Exactly the lines below from the one with "Image resolution: width=1024" up to and including the one with "has height=968, width=662." make up the answer, with nothing else added.

**Data for the task**:

· · · ·

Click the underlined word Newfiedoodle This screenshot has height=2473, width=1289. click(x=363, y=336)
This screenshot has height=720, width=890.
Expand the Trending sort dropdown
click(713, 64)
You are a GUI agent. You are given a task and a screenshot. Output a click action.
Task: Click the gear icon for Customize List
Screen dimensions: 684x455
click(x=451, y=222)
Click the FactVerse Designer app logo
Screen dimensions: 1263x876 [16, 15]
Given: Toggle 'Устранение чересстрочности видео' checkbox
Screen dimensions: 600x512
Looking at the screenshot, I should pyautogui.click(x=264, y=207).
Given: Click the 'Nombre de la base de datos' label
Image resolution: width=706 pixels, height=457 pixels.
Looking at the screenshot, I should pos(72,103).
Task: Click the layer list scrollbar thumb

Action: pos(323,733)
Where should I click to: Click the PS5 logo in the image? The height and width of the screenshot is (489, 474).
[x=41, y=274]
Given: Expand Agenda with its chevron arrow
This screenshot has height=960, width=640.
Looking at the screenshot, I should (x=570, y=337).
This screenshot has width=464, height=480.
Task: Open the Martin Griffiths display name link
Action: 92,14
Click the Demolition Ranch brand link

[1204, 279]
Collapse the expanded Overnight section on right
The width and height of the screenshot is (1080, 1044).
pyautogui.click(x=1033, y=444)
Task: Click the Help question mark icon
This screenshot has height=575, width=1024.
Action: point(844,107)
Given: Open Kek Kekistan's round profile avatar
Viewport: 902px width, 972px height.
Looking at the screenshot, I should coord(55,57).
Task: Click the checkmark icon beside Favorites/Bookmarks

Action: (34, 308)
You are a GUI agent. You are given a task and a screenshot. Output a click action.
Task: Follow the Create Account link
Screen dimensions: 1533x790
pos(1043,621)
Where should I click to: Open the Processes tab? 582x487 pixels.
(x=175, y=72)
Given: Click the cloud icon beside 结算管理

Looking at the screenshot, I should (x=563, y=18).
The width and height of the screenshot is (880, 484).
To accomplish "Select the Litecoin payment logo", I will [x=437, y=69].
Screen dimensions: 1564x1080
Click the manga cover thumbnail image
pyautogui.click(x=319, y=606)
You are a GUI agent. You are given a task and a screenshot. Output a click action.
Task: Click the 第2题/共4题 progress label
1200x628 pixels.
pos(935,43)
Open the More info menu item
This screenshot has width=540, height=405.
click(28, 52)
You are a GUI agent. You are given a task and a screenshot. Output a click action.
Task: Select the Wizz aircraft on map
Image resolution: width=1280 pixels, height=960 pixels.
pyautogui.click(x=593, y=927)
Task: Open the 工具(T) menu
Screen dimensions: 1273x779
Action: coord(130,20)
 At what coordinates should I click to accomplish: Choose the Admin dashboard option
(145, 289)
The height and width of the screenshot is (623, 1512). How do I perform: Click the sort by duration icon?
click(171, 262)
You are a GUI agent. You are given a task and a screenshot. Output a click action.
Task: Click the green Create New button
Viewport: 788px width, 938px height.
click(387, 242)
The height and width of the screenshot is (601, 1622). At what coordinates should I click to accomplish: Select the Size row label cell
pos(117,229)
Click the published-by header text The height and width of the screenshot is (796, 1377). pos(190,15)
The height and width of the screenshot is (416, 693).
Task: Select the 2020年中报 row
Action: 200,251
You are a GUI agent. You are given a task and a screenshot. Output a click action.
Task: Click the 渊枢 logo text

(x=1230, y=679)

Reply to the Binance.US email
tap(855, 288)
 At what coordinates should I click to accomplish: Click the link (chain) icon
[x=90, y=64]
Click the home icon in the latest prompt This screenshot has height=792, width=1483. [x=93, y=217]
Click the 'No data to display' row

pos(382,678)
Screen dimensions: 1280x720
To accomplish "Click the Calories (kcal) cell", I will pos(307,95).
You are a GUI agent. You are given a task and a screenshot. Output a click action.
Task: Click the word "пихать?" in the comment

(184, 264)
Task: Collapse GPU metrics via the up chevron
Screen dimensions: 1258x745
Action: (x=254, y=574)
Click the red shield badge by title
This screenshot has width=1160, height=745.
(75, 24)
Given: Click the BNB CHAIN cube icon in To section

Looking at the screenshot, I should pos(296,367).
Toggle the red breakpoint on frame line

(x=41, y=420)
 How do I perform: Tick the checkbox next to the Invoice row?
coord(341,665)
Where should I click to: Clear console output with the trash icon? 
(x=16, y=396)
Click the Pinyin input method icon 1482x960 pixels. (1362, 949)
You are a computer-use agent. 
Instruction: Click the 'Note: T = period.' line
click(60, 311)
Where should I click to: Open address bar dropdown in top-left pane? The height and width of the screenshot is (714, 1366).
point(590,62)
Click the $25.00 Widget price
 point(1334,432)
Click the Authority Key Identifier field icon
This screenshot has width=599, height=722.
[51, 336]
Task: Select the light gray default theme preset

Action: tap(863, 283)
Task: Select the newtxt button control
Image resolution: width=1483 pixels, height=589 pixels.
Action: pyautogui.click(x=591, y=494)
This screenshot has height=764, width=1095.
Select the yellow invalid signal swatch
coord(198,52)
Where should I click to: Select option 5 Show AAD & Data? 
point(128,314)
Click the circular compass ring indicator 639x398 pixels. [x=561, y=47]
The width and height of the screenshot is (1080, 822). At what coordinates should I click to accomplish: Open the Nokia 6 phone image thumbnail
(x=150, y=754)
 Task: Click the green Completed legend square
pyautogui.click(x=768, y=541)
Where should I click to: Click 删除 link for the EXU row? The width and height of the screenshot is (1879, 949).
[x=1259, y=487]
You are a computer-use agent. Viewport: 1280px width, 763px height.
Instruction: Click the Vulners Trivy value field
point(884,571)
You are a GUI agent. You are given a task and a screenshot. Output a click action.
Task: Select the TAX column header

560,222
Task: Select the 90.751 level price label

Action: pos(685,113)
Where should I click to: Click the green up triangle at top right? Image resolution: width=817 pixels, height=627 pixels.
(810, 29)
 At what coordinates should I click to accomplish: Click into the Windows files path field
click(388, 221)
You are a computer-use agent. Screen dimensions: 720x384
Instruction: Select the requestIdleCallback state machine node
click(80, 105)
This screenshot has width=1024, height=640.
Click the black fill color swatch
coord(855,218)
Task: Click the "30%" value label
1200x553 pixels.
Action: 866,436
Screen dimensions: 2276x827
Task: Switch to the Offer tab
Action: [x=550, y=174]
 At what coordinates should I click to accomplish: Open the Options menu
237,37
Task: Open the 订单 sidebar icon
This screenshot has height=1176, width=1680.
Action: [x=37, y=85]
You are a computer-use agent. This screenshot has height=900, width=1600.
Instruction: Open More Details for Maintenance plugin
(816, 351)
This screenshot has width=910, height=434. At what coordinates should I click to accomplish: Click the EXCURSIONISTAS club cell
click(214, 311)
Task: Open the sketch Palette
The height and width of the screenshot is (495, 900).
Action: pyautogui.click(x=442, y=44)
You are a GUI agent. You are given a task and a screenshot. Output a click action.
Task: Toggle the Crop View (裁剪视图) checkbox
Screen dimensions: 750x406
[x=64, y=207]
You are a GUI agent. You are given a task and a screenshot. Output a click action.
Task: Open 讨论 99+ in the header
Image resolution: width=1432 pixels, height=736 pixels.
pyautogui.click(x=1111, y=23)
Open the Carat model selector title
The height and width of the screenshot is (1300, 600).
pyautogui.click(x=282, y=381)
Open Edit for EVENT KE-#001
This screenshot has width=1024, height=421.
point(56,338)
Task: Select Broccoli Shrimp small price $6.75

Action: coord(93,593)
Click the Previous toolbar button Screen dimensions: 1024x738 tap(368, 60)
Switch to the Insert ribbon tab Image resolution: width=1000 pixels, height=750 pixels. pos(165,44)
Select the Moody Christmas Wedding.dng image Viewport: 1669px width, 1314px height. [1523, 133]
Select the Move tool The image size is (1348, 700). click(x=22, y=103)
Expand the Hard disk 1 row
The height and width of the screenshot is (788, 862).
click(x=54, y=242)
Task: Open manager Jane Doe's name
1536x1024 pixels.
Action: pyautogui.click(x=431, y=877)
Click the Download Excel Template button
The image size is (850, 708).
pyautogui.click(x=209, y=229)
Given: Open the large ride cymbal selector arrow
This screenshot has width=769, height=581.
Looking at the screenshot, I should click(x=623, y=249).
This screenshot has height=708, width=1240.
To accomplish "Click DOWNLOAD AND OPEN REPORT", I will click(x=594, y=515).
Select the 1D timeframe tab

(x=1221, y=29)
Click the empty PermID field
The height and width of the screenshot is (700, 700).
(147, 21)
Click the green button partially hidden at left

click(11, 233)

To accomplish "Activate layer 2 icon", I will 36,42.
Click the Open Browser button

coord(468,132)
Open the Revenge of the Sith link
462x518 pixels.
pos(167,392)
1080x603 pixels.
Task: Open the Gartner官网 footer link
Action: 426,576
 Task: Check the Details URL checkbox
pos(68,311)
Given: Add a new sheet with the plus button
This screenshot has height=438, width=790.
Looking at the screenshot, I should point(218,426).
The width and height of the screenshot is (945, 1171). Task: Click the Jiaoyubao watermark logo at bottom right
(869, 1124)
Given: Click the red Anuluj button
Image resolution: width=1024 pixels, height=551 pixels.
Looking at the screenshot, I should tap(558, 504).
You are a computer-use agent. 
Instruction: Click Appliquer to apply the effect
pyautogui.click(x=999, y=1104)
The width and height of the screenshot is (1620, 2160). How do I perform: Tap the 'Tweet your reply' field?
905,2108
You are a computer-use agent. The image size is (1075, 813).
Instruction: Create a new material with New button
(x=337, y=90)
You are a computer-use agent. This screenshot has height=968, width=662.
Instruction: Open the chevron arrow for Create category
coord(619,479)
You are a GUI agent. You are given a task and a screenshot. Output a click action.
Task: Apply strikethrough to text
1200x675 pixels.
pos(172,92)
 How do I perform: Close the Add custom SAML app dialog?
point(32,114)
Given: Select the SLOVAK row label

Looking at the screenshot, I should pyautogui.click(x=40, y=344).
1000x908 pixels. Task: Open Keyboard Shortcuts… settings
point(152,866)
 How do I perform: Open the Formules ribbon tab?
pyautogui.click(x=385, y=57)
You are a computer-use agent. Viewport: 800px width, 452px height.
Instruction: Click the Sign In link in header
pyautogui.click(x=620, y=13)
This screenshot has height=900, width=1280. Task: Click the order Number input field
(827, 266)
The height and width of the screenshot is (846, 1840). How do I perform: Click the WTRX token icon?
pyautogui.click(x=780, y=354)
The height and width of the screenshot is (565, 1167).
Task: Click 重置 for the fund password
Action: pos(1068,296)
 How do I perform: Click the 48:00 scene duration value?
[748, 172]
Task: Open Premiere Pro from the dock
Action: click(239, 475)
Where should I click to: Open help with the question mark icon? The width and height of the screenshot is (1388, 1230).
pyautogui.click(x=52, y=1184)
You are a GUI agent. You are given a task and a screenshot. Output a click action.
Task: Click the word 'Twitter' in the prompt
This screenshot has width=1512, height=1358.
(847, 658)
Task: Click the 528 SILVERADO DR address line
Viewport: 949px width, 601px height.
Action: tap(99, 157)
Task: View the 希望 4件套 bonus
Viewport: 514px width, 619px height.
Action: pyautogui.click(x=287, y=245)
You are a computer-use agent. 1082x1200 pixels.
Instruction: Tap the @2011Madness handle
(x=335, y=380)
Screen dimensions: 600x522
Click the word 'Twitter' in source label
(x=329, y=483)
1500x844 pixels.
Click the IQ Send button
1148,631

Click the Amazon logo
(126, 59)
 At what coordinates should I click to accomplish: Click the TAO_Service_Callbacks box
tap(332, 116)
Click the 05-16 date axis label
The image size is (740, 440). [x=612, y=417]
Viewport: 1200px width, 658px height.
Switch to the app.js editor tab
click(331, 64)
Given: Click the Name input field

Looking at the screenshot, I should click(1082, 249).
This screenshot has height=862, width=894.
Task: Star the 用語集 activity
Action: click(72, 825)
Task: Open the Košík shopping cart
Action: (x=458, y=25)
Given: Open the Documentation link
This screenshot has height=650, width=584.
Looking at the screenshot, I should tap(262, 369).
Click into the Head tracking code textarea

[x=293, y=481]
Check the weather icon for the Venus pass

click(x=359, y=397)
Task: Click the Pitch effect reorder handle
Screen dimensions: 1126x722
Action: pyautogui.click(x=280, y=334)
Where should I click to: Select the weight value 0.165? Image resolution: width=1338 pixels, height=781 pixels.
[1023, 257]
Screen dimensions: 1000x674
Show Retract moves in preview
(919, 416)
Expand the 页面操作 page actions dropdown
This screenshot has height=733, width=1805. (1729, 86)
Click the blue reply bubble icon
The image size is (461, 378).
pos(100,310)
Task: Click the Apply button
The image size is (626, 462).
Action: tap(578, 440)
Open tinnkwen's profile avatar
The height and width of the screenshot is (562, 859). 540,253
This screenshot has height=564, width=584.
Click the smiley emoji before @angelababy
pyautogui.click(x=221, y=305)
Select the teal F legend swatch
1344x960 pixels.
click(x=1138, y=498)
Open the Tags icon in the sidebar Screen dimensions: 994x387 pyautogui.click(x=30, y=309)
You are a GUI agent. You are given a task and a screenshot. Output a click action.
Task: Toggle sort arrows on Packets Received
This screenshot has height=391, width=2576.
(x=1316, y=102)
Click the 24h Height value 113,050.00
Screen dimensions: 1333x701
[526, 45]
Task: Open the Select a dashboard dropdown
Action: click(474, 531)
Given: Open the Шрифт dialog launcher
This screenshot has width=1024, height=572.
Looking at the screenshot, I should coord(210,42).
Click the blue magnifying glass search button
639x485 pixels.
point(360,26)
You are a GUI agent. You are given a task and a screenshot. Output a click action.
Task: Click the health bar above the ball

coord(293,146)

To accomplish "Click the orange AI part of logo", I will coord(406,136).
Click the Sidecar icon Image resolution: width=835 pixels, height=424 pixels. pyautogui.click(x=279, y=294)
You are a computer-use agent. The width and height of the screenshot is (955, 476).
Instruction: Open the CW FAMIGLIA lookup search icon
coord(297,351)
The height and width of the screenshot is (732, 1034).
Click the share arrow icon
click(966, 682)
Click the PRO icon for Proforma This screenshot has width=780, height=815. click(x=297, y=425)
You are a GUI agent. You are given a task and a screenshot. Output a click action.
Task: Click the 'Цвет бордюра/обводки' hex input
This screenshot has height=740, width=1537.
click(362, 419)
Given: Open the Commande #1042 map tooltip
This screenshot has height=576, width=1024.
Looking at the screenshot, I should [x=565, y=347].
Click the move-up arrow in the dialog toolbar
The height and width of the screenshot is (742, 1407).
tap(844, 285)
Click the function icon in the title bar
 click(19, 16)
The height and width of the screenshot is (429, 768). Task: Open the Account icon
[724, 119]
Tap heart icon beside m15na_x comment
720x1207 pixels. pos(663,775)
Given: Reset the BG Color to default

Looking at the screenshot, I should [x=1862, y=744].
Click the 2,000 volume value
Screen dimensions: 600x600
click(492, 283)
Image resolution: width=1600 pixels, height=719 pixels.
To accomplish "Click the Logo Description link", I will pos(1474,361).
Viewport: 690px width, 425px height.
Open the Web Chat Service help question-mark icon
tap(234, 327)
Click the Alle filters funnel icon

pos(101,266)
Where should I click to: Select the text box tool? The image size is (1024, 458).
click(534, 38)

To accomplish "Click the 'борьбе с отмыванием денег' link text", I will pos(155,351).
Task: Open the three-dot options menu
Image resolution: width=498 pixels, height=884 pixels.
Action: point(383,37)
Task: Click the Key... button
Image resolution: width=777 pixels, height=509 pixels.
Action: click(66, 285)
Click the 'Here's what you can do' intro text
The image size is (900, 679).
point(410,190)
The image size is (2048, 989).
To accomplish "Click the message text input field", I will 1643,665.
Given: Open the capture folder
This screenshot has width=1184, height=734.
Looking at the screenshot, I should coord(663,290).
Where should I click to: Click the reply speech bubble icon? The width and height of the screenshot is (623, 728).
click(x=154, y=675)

· · · ·

**The completed task**:
Image resolution: width=1024 pixels, height=551 pixels.
Looking at the screenshot, I should tap(558, 504).
You are a computer-use agent. 
Instruction: Click Appliquer to apply the effect
pyautogui.click(x=999, y=1104)
The width and height of the screenshot is (1620, 2160). How do I perform: Tap the 'Tweet your reply' field?
905,2108
You are a computer-use agent. The image size is (1075, 813).
Instruction: Create a new material with New button
(x=337, y=90)
You are a computer-use agent. This screenshot has height=968, width=662.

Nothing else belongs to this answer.